**TASK TO CARRY OUT**.
Change "screenshot" to "screen capture" in everything from the line containing "The width and" down to the end of the records, and reproduce only those lines with nothing else altered. Leave the pictures out of your answer.

**DATA EXTRACT**.
↓

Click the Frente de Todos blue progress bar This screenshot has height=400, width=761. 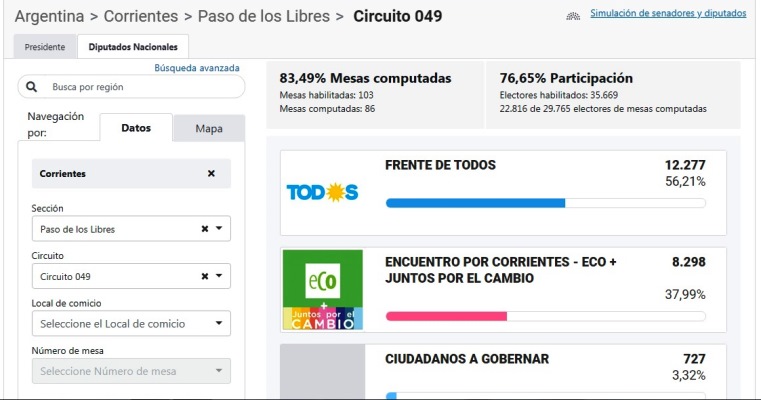[475, 203]
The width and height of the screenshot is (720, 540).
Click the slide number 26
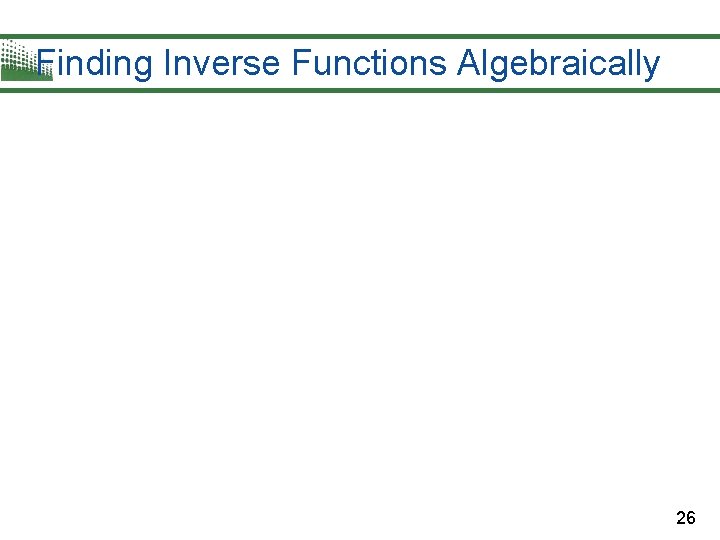(686, 518)
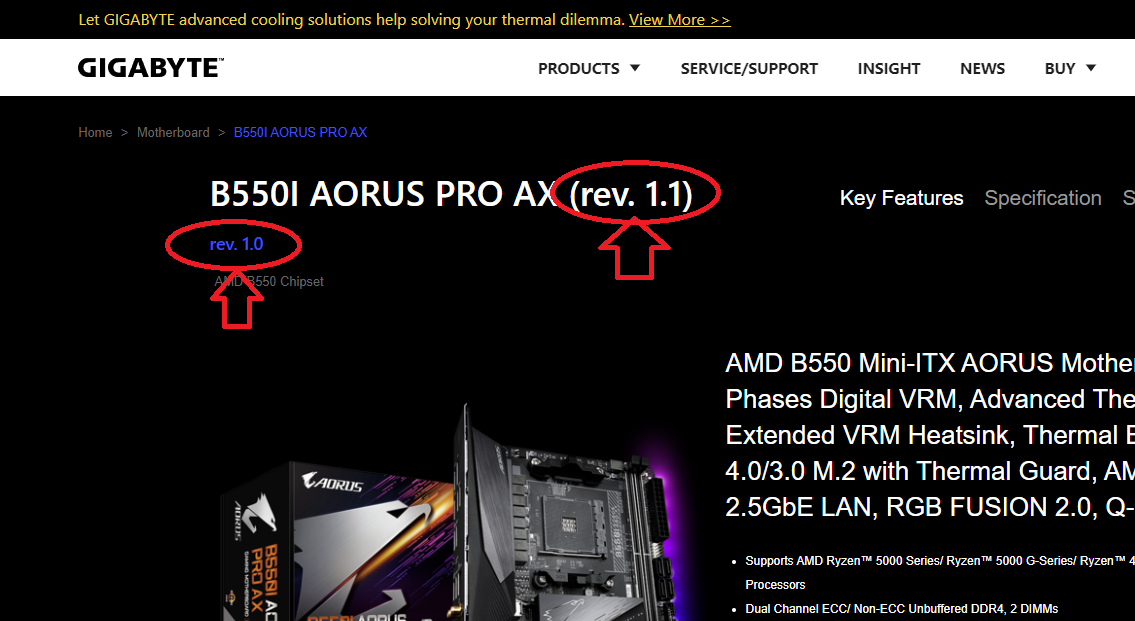Select the Key Features tab

tap(901, 198)
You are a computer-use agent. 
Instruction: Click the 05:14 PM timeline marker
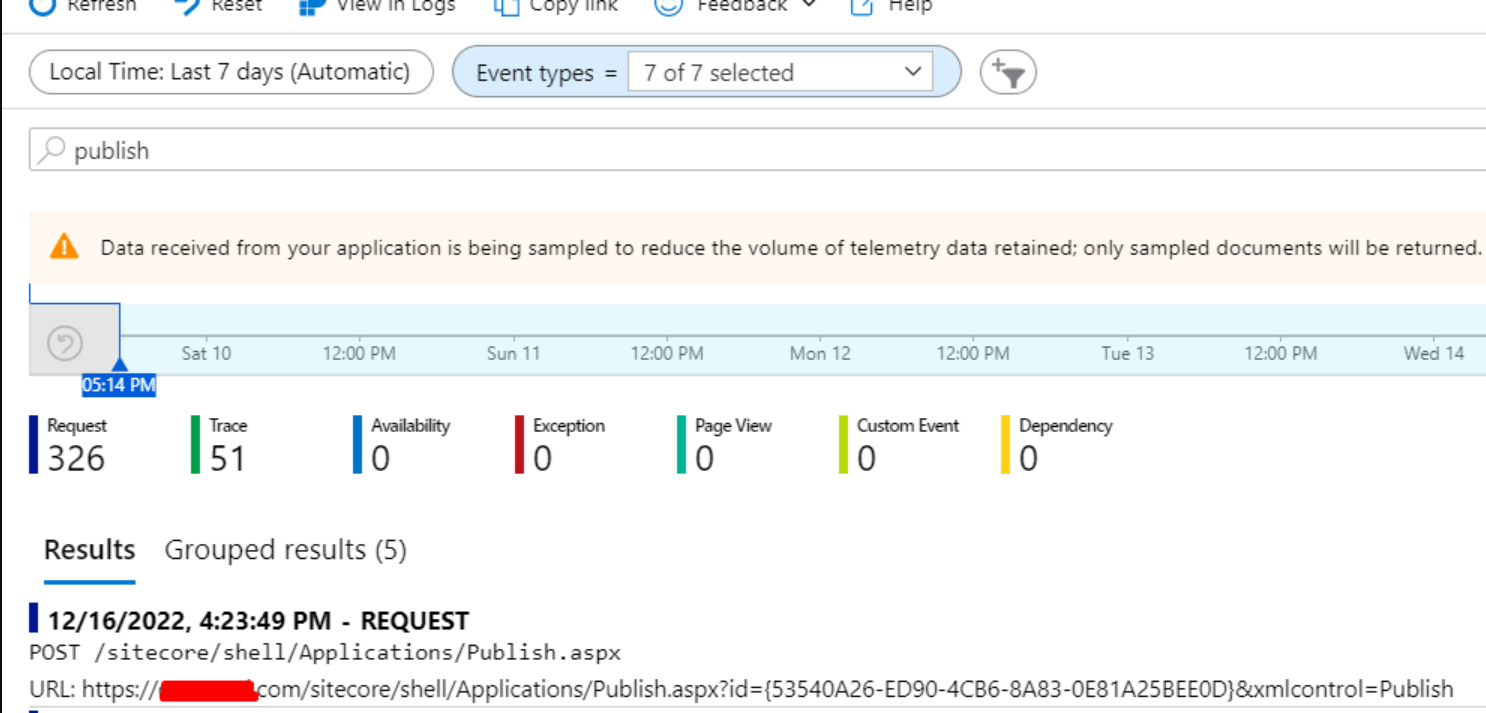click(x=119, y=384)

↑

**EXERCISE OUTPUT**.
The width and height of the screen capture is (720, 540).
Click the slide number 26
(686, 518)
Select the Key Features tab

tap(901, 198)
You are a computer-use agent. 
Instruction: Click the 05:14 PM timeline marker
click(x=119, y=384)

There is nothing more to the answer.